In this paper, a higher-order fitted finite difference method is presented for singularly perturbed boundary value problems of second-order ordinary differential-difference equation of the convection-diffusion type. The method is devised for the problems with shifts smaller than the petrubation parameter. The method is shown to be second-order uniformly convergent for various values of \(\epsilon \) and \(\delta \), which can also be observed from the numerical results. Computations are carried out to examine the efficiency of the present method and also the effects of the shifts on the layer behaviour of the solution. The graphs of the solutions of the considered problems are plotted for various values of \(\epsilon \) and \(\delta \) and they are found to be in good agreement with those in existing literature. From the figures, we conclude that as the shifts increase in magnitude, the layer thickness decreases in the case where the solution exhibits layer behaviour near left of the underlying interval, while it increases in the case where the solution exhibits boundary layer behaviour on the right side.

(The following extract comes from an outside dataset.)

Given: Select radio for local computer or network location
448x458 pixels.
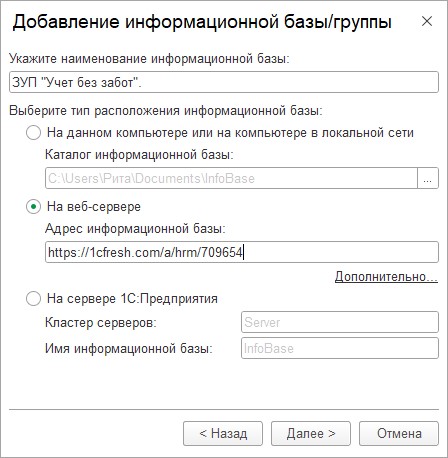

While classical finite difference methods fail to provide good results when the mesh parameter exceeds the perturbation parameter and lead to round-off errors, the fitted finite difference method developed in this paper gives uniformly convergent solutions, independent of the perturbation parameter and with considerably larger value of the mesh parameter. Also it provides a higher rate of convergence. An extensive numerical work has been carried out on MATLAB R2023a in double precision and presented in the form of tables which exhibit the efficiency of the method.